WASHINGTON – At first glance, it looks like your average smartphone. But this palm-sized device is a medical marvel that has the potential to revolutionize treatment for Type 1 diabetes.
Sixteen-year-old Kate Lucas of Alexandria, Va., got a chance to try this treatment, firsthand. Lucas, a student at St. Stephen’s and St. Agnes School, was one of the first young diabetics in the country to test what’s being billed as an “artificial pancreas.”
“It controlled my blood sugar a lot better than I can by myself,” says Lucas about the device. “It was really liberating, it was like I didn’t have to worry about anything, which is just so different from everyday life.”
The artificial pancreas is actually the marriage of two existing pieces of technology: a continuous glucose monitor and an insulin pump. The device, which resembles a Android smartphone, enables the monitor and the pump to communicate with each other wirelessly.
␎
An image of the artificial pancreas. (Courtesy of JDRF)
That means a diabetic using the artificial pancreas no longer has to constantly calculate and respond to changes in his blood sugar levels. For a teenager like Kate Lucas, the devices’ smartphone appearance is a big plus.
“It was like holding a phone, which is something kids are really used to. That just made it easier,” she says.
The National Institutes of Health says 25.8 million Americans have diabetes. Of the 25.8 million, the Juvenile Diabetes Research Foundation (JDRF) estimates that as many as 3 million have Type 1 diabetes, a condition in which the body does not produce insulin, a hormone needed to convert sugar, starches and other food into energy needed for daily life.
Lucas tested the device at a two-day trial, conducted at the University of Virginia. The trial was funded in large part by the JDRF.
Her mother, Lynn Lucas, was the one who first heard about the trial and made the initial inquiry. She says she is just amazed by the new technology.
“This will change the lives of people who live with Type 1 diabetes in an extraordinary way,” she says.
One thing that immediately struck her about the new device is its ability to do away with a nightmare scenario that many young diabetics face: that of the diabetic coma.
During sleep, diabetics’ blood glucose can drop to dangerously low levels. If they are not awake to monitor this drop, they risk entering a diabetic coma, a complication that causes unconsciousness.

DATASET EXTRACT ::
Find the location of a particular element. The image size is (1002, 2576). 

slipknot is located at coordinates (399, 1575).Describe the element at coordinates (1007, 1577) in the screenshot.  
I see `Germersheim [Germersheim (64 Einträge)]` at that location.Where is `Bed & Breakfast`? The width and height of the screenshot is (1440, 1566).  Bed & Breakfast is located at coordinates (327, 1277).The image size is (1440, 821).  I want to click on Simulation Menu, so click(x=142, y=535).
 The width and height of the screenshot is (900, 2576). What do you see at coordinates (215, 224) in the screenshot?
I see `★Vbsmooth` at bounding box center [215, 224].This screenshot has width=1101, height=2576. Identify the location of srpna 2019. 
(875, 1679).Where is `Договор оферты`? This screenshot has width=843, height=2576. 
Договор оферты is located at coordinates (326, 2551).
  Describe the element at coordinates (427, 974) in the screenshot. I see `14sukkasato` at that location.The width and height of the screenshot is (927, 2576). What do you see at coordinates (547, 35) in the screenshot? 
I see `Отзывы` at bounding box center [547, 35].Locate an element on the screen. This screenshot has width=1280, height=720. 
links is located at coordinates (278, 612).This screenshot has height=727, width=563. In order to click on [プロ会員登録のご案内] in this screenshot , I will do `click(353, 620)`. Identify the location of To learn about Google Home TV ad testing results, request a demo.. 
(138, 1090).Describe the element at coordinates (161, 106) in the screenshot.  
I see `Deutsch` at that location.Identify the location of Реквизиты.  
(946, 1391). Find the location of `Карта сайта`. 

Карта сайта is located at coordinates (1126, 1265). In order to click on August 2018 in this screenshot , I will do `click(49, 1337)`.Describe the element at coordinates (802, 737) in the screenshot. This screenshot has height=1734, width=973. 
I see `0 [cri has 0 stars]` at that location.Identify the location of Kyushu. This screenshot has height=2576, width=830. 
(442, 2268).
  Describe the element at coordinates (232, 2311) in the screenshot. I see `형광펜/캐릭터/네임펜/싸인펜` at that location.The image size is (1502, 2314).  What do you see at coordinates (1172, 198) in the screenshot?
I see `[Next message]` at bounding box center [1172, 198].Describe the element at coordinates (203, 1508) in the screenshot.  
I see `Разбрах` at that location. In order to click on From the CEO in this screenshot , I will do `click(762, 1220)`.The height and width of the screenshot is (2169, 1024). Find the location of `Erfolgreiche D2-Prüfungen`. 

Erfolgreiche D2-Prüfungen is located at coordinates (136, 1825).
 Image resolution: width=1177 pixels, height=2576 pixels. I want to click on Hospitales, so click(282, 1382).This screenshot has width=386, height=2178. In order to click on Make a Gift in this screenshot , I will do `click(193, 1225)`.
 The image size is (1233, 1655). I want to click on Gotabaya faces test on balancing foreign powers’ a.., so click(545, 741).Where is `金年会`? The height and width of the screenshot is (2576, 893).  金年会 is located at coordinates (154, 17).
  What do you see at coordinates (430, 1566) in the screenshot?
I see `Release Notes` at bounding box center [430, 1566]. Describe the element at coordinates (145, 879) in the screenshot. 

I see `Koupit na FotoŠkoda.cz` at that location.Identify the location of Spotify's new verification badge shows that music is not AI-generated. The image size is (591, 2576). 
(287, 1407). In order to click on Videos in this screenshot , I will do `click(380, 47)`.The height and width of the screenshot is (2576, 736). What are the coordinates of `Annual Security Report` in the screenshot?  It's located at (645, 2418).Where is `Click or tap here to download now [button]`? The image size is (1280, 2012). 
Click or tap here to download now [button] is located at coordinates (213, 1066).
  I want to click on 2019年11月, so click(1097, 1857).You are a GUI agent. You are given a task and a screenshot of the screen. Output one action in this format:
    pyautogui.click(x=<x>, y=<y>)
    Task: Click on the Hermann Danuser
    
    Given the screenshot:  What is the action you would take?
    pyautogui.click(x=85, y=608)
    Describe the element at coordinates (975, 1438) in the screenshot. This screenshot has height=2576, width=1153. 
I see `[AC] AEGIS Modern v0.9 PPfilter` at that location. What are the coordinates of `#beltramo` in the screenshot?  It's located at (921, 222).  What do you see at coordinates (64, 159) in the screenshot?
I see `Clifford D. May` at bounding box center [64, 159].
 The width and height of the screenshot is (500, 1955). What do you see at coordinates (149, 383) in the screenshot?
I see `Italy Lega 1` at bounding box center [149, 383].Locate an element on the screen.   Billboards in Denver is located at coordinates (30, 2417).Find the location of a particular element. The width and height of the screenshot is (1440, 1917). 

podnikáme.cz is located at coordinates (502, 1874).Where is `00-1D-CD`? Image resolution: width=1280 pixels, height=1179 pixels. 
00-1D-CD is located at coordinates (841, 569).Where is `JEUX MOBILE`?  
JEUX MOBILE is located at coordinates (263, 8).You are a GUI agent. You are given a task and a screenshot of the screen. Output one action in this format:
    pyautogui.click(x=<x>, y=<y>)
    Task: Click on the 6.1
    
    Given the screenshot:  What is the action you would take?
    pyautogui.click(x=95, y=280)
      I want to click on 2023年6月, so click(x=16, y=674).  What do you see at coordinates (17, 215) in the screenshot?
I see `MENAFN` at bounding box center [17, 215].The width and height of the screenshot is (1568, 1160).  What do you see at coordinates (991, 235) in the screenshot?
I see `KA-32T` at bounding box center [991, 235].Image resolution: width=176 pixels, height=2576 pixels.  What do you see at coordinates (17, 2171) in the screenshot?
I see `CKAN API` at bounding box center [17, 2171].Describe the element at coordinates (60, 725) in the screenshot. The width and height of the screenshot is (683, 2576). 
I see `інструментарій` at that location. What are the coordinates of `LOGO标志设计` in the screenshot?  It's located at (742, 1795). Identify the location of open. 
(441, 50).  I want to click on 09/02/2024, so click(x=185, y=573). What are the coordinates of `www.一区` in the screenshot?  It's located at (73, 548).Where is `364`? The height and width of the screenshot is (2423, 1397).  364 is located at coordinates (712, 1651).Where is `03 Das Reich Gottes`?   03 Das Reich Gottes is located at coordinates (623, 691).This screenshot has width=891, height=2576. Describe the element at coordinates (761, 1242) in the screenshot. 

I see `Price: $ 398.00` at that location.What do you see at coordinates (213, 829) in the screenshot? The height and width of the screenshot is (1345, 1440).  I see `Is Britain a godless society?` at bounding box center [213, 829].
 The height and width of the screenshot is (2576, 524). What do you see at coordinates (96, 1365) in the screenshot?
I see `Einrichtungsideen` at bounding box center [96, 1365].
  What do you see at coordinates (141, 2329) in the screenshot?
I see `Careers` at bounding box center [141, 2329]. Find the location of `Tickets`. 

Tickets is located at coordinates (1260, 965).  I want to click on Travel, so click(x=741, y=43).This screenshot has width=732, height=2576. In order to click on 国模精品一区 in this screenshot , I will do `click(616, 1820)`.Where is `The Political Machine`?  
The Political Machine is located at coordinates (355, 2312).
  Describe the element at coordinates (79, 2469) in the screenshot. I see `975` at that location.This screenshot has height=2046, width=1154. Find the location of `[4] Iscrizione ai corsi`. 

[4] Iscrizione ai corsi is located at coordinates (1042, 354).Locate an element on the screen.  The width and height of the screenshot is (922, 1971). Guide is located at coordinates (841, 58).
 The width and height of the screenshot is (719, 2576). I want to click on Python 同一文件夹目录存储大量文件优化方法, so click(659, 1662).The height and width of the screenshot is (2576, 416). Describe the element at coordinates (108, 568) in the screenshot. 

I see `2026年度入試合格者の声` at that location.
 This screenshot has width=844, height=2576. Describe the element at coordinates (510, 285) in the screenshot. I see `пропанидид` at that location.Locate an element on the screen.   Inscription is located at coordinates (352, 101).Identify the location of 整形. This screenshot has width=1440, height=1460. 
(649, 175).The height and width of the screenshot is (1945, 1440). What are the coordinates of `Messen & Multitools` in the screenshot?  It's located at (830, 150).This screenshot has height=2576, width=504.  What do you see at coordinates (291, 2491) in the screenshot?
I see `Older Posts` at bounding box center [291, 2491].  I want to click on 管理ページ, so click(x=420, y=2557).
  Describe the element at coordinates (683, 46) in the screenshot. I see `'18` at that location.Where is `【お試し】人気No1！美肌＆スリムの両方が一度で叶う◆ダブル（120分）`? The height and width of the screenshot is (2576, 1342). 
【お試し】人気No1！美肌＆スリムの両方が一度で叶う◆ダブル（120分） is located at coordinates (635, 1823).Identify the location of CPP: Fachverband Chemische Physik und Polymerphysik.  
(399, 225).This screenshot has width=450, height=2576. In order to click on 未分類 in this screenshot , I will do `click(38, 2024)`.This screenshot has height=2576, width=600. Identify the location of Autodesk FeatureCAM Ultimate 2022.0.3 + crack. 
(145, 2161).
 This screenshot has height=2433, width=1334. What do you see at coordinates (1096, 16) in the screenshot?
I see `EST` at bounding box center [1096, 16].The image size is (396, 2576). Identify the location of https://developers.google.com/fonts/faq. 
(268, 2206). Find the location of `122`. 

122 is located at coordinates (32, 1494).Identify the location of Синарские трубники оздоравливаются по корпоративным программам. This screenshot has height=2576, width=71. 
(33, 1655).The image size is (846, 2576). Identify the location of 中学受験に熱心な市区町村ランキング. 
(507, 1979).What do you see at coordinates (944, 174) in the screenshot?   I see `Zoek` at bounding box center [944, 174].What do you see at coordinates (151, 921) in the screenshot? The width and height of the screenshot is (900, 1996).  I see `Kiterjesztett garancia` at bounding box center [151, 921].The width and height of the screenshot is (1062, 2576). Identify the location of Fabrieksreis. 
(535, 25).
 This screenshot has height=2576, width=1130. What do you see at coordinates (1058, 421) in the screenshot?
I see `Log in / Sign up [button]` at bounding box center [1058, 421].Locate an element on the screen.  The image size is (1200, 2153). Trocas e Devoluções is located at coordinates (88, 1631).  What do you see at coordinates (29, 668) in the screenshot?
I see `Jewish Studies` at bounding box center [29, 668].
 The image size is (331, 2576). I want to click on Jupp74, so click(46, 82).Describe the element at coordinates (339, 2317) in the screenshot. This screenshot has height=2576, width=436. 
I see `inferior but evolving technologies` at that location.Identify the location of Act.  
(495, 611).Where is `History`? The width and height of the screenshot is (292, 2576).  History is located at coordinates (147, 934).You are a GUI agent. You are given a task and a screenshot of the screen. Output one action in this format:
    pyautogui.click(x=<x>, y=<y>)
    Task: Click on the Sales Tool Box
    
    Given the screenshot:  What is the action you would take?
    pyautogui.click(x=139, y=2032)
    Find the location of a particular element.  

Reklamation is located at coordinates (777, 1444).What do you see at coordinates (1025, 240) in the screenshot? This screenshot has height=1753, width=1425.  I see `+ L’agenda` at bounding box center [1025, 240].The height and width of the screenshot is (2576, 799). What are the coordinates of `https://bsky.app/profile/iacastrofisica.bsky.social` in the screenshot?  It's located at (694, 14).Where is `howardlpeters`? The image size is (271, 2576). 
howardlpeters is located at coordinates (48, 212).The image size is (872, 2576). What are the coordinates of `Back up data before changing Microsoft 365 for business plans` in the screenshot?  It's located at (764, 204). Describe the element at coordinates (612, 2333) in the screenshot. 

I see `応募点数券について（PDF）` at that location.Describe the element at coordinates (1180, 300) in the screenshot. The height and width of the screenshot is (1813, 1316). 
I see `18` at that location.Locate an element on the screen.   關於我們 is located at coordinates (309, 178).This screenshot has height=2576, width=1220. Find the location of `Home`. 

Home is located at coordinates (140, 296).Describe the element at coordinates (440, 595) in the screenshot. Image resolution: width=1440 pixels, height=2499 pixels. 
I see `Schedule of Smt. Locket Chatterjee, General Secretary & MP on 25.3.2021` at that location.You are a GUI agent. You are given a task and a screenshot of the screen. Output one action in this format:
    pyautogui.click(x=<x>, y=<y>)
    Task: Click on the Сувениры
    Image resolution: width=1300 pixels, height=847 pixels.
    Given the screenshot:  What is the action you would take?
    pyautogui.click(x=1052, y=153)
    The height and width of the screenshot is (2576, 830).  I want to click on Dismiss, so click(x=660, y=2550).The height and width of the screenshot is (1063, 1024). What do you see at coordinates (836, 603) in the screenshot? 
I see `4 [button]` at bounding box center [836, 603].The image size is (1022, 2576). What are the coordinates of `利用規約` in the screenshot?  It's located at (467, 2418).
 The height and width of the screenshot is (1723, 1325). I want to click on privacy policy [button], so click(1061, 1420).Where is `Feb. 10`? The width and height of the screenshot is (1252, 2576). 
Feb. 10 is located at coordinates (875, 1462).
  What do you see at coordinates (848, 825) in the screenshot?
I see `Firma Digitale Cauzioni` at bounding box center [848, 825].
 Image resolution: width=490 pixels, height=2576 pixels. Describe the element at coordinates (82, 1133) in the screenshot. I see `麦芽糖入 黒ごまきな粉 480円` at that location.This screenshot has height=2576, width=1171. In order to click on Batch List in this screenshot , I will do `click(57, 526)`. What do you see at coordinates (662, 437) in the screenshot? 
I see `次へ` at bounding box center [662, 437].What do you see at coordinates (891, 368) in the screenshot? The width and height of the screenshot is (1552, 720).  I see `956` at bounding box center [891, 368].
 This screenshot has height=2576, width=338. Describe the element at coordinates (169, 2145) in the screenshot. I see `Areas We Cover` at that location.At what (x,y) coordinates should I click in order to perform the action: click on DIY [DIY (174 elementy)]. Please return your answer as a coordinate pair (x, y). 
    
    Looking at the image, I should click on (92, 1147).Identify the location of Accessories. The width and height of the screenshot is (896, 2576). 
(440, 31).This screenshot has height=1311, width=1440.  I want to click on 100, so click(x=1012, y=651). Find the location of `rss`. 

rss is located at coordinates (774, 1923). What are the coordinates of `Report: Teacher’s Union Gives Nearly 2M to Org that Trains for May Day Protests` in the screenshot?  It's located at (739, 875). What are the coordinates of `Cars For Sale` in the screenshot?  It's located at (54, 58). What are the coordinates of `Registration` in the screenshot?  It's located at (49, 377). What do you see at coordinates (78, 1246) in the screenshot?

ACTIVITY 1 :: Starting at "Lucas tested the" and ending at "the diabetic coma." in the article on the artificial pancreas, write that passage again with "study" substituted for "trial".
ACTIVITY 2 :: According to the article on the artificial pancreas, which two existing pieces of technology does the device combine?

EXERCISE OUTPUT 1 ::
Lucas tested the device at a two-day study, conducted at the University of Virginia. The study was funded in large part by the JDRF.
Her mother, Lynn Lucas, was the one who first heard about the study and made the initial inquiry. She says she is just amazed by the new technology.
“This will change the lives of people who live with Type 1 diabetes in an extraordinary way,” she says.
One thing that immediately struck her about the new device is its ability to do away with a nightmare scenario that many young diabetics face: that of the diabetic coma.

EXERCISE OUTPUT 2 :: A continuous glucose monitor and an insulin pump.